Seconded. It’s time for her to sit down and let contemporary feminists speak.
That, or learn something by listening, instead of this constant retrenching.
And then it got better:
Is it awful of me to admit I thought she was an actress rather than a feminist, and was surprised she was still alive?
Judy Greer? I make the same mistake, too.
Pam Greer?
The funny thing is, when an interviewer asked Greer if she didn’t understand how “hurtful” her comments were, she exploded: “People are hurtful to me all the time! Try being an old woman!” Too late. Transgender activists at a Welsh university at which she was scheduled to speak on the topic “Women & Power: The Lessons of the 20th Century” demanded that her speech be canceled. She canceled it herself. Her audience has left the room, and it won’t be back.
That same month, on the very day that then-69-year-old Princeton professor Angus Deaton was named the latest winner of the Nobel Prize in economics, Vox’s Dylan Matthews posted a treatise titled, “Nobel Winner Angus Deaton Is Very Critical of Foreign Aid. The Reality Is More Complicated.” Which led Gen-Xer Michael C. Moynihan of the Daily Beast to tweet a tart link to Matthews’s piece:
I love when omniscient 25-year-old bloggers Voxsplain to newly minted Nobel laureates
I find it immensely heartening that as the Gen Xers mature and we boomers die off, they’re assuming our burden.

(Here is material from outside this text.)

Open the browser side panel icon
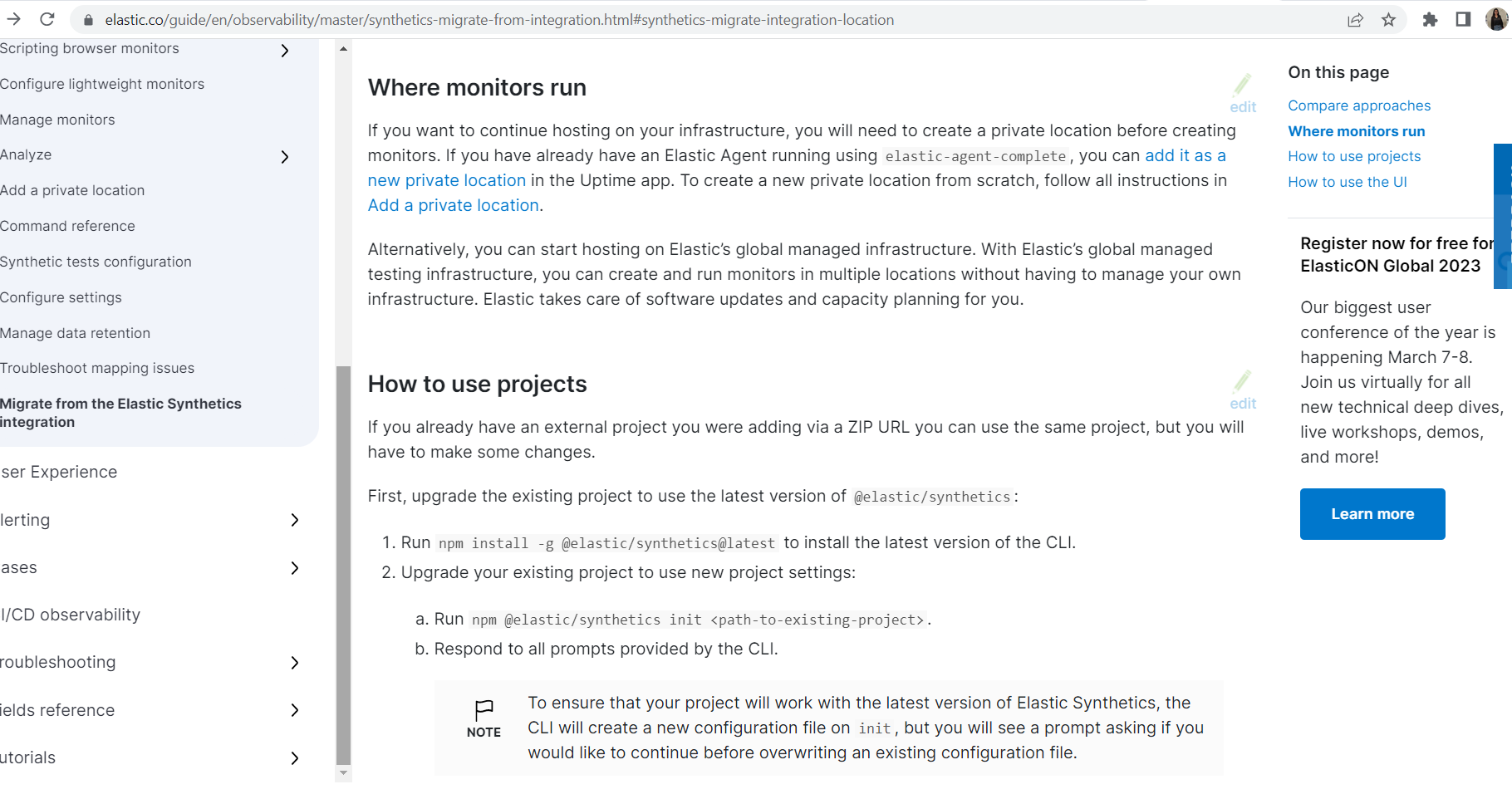This screenshot has height=794, width=1512. [x=1462, y=19]
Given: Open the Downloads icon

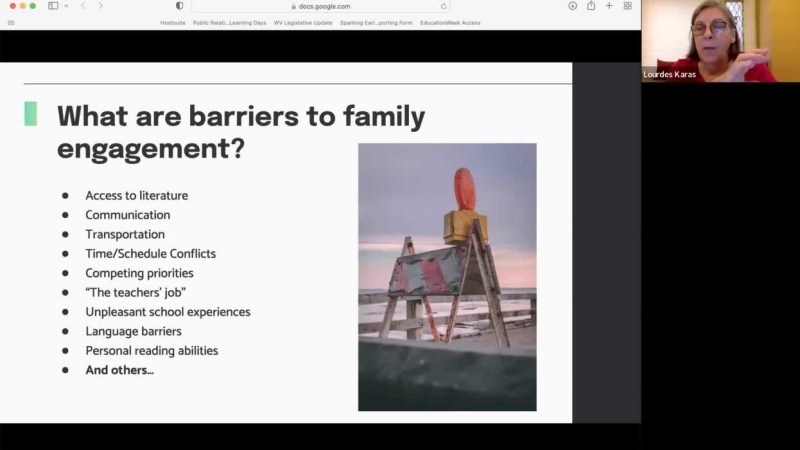Looking at the screenshot, I should 573,6.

BUT BACK TO THAT MATTER of content vs. delivery. In October, Time magazine announced it was acquiring a website with the meaty name “Hello Giggles.” Hello Giggles was founded by, among others, the actress Zooey Deschanel, who that same month announced that she had named her newborn daughter Elsie Otter. As Deschanel explained to Today, she and her husband “both love otters — they’re very sweet and they’re also smart. … They’re wonderful animals.” Elsie Otter, meet Astral Defiance and Defy Aster. And thank your lucky stars your parents don’t love sloths.
Hello Giggles is intended to appeal to millennials. Clearly, Time believes the website is adept at this mission, since it’s paying a reported $20 million for the acquisition. When this news broke, the Hello Giggles team reassured its audience that nothing was changing; despite the new overlord, it would “continue to stand for the same mission we always have: to bring positive, empowering, smart, funny stories and videos to our readers … and give them a safe space to express themselves across the wilds of the internet.”
In my never-ending quest to understand how millennials experience the world, I recently spent some time on Hello Giggles. Understandably, I made a beeline for a piece with the catchy headline “Smart, Perfect Literary Journals for When You Need a Break From Your Web-Surfing Ways.” Among the suggested reads were Okey-Panky (“If you’d like some fiction but you don’t have much time or attention span”), the New Inquiry (“the sharpest, smartest looks at everything gossip to policing to witchcraft” [sic]), and the Literary Review (“one of those print magazines that not only contains [sic again] a wealth of absorbing stories, essays and poetry it [sic three] also looks great. It’s the kind that you leave out on your coffee table as ornament as well as something to pick up while you’re lazing on the couch”).
Thus reassured as to what millennial women are reading, I turned to what they are writing, or hope to write, at least. Imagine how excited I was to see an article headlined “Super Helpful Resources for Budding Writers.” One never is too old to learn. The writer, Stephanie Watson, began her article on a sympathetic note:
Real talk: Being an author is hard! Sure, it’s totally awesome but it can also be super difficult. There are moments when we look at our bookshelves and we’re just like, “woah. There are so many incredible books out there already. How can we compete?”
How indeed. That’s it. Enough. I surrender. Come bury me in one of your shallow, shallow graves, my young friends.
Published as “Point of Order” in the January 2016 issue of Philadelphia magazine.